* **Oefenopdrachten**:
**a.** Geef voor elk van de volgende uitspraken aan of zij overeenstemt met de tekst over de pasfoto. Antwoord telkens met ja of nee en citeer letterlijk de woorden uit de tekst die de doorslag geven.
(i) De ambtenares staat uiteindelijk toe dat de foto met het lachende kind wordt gebruikt.
(ii) In de dagen daarna maakt de ik-figuur honderden foto's van het meisje.
(iii) De foto is bedoeld voor de aanvraag van een rijbewijs.
**b.** Vervolg de tekst over de pasfoto, te beginnen na de laatste zin die wordt weergegeven.

* **Bron**:
##########

Door Guido Bindels
Er kan wel degelijk worden afgeweken van de regels
“Euh, uw kind lacht.”
“Gelukkig wel.”
“Maar dat mag niet, er zijn regels waaraan de foto moet voldoen als u een paspoort komt aanvragen.”
“Maar mevrouw u ziet toch dat ik van haar nooit zo’n foto kan maken.”
“Regels zijn regels meneer, we kunnen daar echt niet zomaar van afwijken.”
Ze is en blijft onvermurwbaar en samen met mijn kind druip ik tenslotte af.
In de dagen die volgen maak ik honderden foto’s van mijn meisje.
“Heeeey meisje… waar zijn de oogjes?… Briiiiiehgiettt?… waar ben je?… hallo?… meisje… meisje van pappa… kijk dan… schchaaatje… waar zijn je oogjes? Neeeeee, niet lachen.”

##########

* **Aangeleverde records**:
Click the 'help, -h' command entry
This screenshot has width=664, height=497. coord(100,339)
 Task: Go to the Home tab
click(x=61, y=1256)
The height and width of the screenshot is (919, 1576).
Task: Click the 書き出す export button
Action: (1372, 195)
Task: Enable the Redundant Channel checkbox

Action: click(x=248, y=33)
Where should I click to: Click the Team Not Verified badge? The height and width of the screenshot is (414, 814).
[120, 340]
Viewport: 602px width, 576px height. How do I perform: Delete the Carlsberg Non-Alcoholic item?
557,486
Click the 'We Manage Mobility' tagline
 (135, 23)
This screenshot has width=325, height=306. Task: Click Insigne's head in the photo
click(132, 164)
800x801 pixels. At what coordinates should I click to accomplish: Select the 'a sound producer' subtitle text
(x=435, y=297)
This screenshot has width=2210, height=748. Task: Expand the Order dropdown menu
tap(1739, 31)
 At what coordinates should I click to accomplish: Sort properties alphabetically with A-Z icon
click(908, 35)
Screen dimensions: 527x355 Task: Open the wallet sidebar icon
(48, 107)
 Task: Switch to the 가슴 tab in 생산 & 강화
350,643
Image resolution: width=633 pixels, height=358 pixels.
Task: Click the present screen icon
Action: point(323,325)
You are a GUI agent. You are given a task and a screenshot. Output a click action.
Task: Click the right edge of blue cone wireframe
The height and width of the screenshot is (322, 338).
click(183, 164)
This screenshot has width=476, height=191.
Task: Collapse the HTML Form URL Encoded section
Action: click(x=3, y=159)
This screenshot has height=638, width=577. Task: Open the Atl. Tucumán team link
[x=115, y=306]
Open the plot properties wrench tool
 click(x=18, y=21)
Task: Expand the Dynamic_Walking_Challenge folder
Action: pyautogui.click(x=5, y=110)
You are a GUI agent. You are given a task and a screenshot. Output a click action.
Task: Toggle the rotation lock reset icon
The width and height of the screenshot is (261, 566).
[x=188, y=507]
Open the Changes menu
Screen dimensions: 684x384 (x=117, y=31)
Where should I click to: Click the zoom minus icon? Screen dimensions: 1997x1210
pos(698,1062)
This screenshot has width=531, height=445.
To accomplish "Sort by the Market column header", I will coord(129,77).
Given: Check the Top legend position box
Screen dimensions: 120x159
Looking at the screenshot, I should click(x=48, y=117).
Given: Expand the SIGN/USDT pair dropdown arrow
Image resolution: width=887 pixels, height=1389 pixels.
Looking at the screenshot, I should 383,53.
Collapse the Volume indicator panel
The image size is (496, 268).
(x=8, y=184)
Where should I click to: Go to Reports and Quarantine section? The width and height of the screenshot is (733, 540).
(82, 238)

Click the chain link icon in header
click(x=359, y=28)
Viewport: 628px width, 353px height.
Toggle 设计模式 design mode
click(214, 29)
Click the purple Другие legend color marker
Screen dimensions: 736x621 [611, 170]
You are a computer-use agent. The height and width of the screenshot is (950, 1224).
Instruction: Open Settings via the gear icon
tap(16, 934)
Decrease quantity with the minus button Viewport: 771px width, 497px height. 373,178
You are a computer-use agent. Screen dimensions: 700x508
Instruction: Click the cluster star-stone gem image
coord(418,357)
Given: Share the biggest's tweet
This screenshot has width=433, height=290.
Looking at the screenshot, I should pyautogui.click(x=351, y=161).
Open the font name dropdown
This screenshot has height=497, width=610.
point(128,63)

##########

* **Antwoorden**:
**a.**
(i) Nee: "Ze is en blijft onvermurwbaar en samen met mijn kind druip ik tenslotte af."
(ii) Ja: "In de dagen die volgen maak ik honderden foto’s van mijn meisje."
(iii) Nee: "er zijn regels waaraan de foto moet voldoen als u een paspoort komt aanvragen."

**b.**
Na veel geklungel en gedoe slaag ik er uiteindelijk in om bij een volgend bezoek een pasfoto voor te leggen die bij dezelfde dame, zij het pas na interventie van de baas, door de beugel kan.
Maar daarmee is de klus nog niet geklaard. Brigitte moet ook zelf een handtekening in haar paspoort zetten.
“Maar mevrouw, u ziet toch dat ze dat niet kan, ze kan niet eens gericht iets vastpakken, ze kan geen pen vasthouden, laat staan er ook nog een krabbel mee te zetten.”
Ze vertrekt opnieuw geen spier en weer ‘zijn regels nu eenmaal regels’ en ‘er kan niet van worden afgeweken’.
“Mevrouw, er zijn toch wel meer mensen met een handicap in dit land die toevallig 18 jaar worden en een paspoort nodig hebben? Dit moet u toch al eerder bij de hand hebben gehad? Ik heb een vakantie naar Griekenland geboekt met mijn dochter en de datum van vertrek komt akelig dichtbij, dus kunnen we dat alsjeblieft regelen?”
Ze kijkt me niet begrijpend en nu zelfs boos aan.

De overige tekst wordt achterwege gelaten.